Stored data
===

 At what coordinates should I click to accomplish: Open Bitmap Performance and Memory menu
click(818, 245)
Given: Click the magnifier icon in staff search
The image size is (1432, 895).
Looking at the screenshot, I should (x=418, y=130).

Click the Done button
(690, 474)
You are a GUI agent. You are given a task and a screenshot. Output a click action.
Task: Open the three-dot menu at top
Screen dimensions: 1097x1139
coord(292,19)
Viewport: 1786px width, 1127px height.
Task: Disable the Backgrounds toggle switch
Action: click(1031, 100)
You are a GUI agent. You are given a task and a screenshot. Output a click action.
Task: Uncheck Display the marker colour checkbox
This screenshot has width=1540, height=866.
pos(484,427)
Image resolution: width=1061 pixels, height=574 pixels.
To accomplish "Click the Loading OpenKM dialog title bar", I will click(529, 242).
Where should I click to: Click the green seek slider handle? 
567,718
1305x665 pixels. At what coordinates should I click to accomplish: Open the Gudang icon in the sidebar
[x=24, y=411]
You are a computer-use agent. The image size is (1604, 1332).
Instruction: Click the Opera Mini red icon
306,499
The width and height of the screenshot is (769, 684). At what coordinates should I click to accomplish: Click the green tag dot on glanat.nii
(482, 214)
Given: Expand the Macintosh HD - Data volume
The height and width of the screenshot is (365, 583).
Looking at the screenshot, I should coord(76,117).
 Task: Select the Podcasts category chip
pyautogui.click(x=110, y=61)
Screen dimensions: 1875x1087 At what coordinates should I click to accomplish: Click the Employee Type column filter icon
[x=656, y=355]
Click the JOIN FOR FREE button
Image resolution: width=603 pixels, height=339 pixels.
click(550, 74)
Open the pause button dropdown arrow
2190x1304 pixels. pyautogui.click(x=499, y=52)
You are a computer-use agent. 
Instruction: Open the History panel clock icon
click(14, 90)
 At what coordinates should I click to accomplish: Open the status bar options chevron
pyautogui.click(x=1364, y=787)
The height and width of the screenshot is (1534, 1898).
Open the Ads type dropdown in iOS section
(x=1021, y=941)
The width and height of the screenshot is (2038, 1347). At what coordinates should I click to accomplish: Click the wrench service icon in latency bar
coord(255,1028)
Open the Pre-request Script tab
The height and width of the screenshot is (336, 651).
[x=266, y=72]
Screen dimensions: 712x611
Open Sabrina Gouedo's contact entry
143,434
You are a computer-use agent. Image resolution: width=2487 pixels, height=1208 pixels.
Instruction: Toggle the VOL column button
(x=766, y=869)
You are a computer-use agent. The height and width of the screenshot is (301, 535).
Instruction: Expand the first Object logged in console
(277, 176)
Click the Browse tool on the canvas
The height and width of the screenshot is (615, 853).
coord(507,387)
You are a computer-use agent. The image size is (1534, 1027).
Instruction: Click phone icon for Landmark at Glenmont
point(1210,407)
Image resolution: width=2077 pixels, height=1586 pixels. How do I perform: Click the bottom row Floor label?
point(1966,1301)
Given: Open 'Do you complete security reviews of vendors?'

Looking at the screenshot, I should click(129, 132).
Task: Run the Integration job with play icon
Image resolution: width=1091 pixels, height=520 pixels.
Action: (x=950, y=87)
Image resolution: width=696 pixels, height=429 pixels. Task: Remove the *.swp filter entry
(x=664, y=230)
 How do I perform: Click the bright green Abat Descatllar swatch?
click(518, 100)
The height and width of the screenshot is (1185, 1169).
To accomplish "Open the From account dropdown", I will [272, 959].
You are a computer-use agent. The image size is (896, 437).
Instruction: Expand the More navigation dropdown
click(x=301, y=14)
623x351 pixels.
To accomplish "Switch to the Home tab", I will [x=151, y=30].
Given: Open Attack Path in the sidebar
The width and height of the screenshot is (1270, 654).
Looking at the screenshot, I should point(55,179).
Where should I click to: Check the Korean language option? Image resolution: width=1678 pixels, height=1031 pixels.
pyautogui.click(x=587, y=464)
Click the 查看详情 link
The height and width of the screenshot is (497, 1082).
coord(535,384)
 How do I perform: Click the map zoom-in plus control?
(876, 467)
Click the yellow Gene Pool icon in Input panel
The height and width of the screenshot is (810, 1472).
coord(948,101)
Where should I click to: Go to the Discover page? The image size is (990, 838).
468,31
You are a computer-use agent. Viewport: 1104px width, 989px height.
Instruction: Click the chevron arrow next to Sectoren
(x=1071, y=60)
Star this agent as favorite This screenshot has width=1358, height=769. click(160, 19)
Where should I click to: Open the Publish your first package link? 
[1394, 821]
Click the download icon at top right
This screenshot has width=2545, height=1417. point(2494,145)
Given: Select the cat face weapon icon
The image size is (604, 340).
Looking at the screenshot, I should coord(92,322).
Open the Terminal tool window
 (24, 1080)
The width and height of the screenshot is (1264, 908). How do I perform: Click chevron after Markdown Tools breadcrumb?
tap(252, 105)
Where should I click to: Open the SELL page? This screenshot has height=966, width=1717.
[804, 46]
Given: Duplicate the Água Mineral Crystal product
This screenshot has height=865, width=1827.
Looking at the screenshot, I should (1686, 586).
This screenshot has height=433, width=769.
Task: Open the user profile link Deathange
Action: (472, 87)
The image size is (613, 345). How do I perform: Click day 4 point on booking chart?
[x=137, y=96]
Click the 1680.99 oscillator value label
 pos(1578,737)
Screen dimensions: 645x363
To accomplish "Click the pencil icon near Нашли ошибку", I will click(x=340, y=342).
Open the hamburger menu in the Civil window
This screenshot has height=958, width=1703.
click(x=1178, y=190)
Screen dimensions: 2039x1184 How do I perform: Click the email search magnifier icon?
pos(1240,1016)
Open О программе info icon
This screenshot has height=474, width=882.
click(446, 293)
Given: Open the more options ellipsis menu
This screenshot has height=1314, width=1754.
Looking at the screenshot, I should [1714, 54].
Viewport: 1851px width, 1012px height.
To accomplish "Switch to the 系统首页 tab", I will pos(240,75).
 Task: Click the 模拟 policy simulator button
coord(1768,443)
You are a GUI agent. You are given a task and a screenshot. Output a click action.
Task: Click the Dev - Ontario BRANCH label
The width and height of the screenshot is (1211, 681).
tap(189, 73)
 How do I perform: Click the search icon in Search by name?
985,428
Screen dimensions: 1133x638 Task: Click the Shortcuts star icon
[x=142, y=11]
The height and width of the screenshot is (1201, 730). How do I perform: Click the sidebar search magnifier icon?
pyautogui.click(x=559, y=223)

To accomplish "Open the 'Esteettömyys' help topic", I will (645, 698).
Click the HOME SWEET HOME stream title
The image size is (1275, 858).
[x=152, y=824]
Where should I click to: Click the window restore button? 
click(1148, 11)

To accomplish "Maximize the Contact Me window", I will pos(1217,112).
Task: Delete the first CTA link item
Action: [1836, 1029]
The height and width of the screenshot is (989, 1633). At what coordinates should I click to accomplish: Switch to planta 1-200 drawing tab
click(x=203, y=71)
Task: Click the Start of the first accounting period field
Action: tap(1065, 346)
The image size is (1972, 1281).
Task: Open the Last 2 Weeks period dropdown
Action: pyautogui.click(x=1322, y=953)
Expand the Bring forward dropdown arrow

===

All of the entries above need to be set down again exactly.

 At what coordinates should I click to accomplish: Open Bitmap Performance and Memory menu
click(818, 245)
Given: Click the magnifier icon in staff search
The image size is (1432, 895).
Looking at the screenshot, I should (x=418, y=130).

Click the Done button
(690, 474)
You are a GUI agent. You are given a task and a screenshot. Output a click action.
Task: Open the three-dot menu at top
Screen dimensions: 1097x1139
coord(292,19)
Viewport: 1786px width, 1127px height.
Task: Disable the Backgrounds toggle switch
Action: click(1031, 100)
You are a GUI agent. You are given a task and a screenshot. Output a click action.
Task: Uncheck Display the marker colour checkbox
This screenshot has width=1540, height=866.
pos(484,427)
Image resolution: width=1061 pixels, height=574 pixels.
To accomplish "Click the Loading OpenKM dialog title bar", I will click(529, 242).
Where should I click to: Click the green seek slider handle? 
567,718
1305x665 pixels. At what coordinates should I click to accomplish: Open the Gudang icon in the sidebar
[x=24, y=411]
You are a computer-use agent. The image size is (1604, 1332).
Instruction: Click the Opera Mini red icon
306,499
The width and height of the screenshot is (769, 684). At what coordinates should I click to accomplish: Click the green tag dot on glanat.nii
(482, 214)
Given: Expand the Macintosh HD - Data volume
The height and width of the screenshot is (365, 583).
Looking at the screenshot, I should coord(76,117).
 Task: Select the Podcasts category chip
pyautogui.click(x=110, y=61)
Screen dimensions: 1875x1087 At what coordinates should I click to accomplish: Click the Employee Type column filter icon
[x=656, y=355]
Click the JOIN FOR FREE button
Image resolution: width=603 pixels, height=339 pixels.
click(550, 74)
Open the pause button dropdown arrow
2190x1304 pixels. pyautogui.click(x=499, y=52)
You are a computer-use agent. 
Instruction: Open the History panel clock icon
click(14, 90)
 At what coordinates should I click to accomplish: Open the status bar options chevron
pyautogui.click(x=1364, y=787)
The height and width of the screenshot is (1534, 1898).
Open the Ads type dropdown in iOS section
(x=1021, y=941)
The width and height of the screenshot is (2038, 1347). At what coordinates should I click to accomplish: Click the wrench service icon in latency bar
coord(255,1028)
Open the Pre-request Script tab
The height and width of the screenshot is (336, 651).
[x=266, y=72]
Screen dimensions: 712x611
Open Sabrina Gouedo's contact entry
143,434
You are a computer-use agent. Image resolution: width=2487 pixels, height=1208 pixels.
Instruction: Toggle the VOL column button
(x=766, y=869)
You are a computer-use agent. The height and width of the screenshot is (301, 535).
Instruction: Expand the first Object logged in console
(277, 176)
Click the Browse tool on the canvas
The height and width of the screenshot is (615, 853).
coord(507,387)
You are a computer-use agent. The image size is (1534, 1027).
Instruction: Click phone icon for Landmark at Glenmont
point(1210,407)
Image resolution: width=2077 pixels, height=1586 pixels. How do I perform: Click the bottom row Floor label?
point(1966,1301)
Given: Open 'Do you complete security reviews of vendors?'

Looking at the screenshot, I should click(129, 132).
Task: Run the Integration job with play icon
Image resolution: width=1091 pixels, height=520 pixels.
Action: (x=950, y=87)
Image resolution: width=696 pixels, height=429 pixels. Task: Remove the *.swp filter entry
(x=664, y=230)
 How do I perform: Click the bright green Abat Descatllar swatch?
click(518, 100)
The height and width of the screenshot is (1185, 1169).
To accomplish "Open the From account dropdown", I will [272, 959].
You are a computer-use agent. The image size is (896, 437).
Instruction: Expand the More navigation dropdown
click(x=301, y=14)
623x351 pixels.
To accomplish "Switch to the Home tab", I will [x=151, y=30].
Given: Open Attack Path in the sidebar
The width and height of the screenshot is (1270, 654).
Looking at the screenshot, I should point(55,179).
Where should I click to: Check the Korean language option? Image resolution: width=1678 pixels, height=1031 pixels.
pyautogui.click(x=587, y=464)
Click the 查看详情 link
The height and width of the screenshot is (497, 1082).
coord(535,384)
 How do I perform: Click the map zoom-in plus control?
(876, 467)
Click the yellow Gene Pool icon in Input panel
The height and width of the screenshot is (810, 1472).
coord(948,101)
Where should I click to: Go to the Discover page? The image size is (990, 838).
468,31
You are a computer-use agent. Viewport: 1104px width, 989px height.
Instruction: Click the chevron arrow next to Sectoren
(x=1071, y=60)
Star this agent as favorite This screenshot has width=1358, height=769. click(160, 19)
Where should I click to: Open the Publish your first package link? 
[1394, 821]
Click the download icon at top right
This screenshot has width=2545, height=1417. point(2494,145)
Given: Select the cat face weapon icon
The image size is (604, 340).
Looking at the screenshot, I should coord(92,322).
Open the Terminal tool window
 (24, 1080)
The width and height of the screenshot is (1264, 908). How do I perform: Click chevron after Markdown Tools breadcrumb?
tap(252, 105)
Where should I click to: Open the SELL page? This screenshot has height=966, width=1717.
[804, 46]
Given: Duplicate the Água Mineral Crystal product
This screenshot has height=865, width=1827.
Looking at the screenshot, I should (1686, 586).
This screenshot has height=433, width=769.
Task: Open the user profile link Deathange
Action: (472, 87)
The image size is (613, 345). How do I perform: Click day 4 point on booking chart?
[x=137, y=96]
Click the 1680.99 oscillator value label
 pos(1578,737)
Screen dimensions: 645x363
To accomplish "Click the pencil icon near Нашли ошибку", I will click(x=340, y=342).
Open the hamburger menu in the Civil window
This screenshot has height=958, width=1703.
click(x=1178, y=190)
Screen dimensions: 2039x1184 How do I perform: Click the email search magnifier icon?
pos(1240,1016)
Open О программе info icon
This screenshot has height=474, width=882.
click(446, 293)
Given: Open the more options ellipsis menu
This screenshot has height=1314, width=1754.
Looking at the screenshot, I should [1714, 54].
Viewport: 1851px width, 1012px height.
To accomplish "Switch to the 系统首页 tab", I will pos(240,75).
 Task: Click the 模拟 policy simulator button
coord(1768,443)
You are a GUI agent. You are given a task and a screenshot. Output a click action.
Task: Click the Dev - Ontario BRANCH label
The width and height of the screenshot is (1211, 681).
tap(189, 73)
 How do I perform: Click the search icon in Search by name?
985,428
Screen dimensions: 1133x638 Task: Click the Shortcuts star icon
[x=142, y=11]
The height and width of the screenshot is (1201, 730). How do I perform: Click the sidebar search magnifier icon?
pyautogui.click(x=559, y=223)

To accomplish "Open the 'Esteettömyys' help topic", I will (645, 698).
Click the HOME SWEET HOME stream title
The image size is (1275, 858).
[x=152, y=824]
Where should I click to: Click the window restore button? 
click(1148, 11)

To accomplish "Maximize the Contact Me window", I will pos(1217,112).
Task: Delete the first CTA link item
Action: [1836, 1029]
The height and width of the screenshot is (989, 1633). At what coordinates should I click to accomplish: Switch to planta 1-200 drawing tab
click(x=203, y=71)
Task: Click the Start of the first accounting period field
Action: tap(1065, 346)
The image size is (1972, 1281).
Task: Open the Last 2 Weeks period dropdown
Action: pyautogui.click(x=1322, y=953)
Expand the Bring forward dropdown arrow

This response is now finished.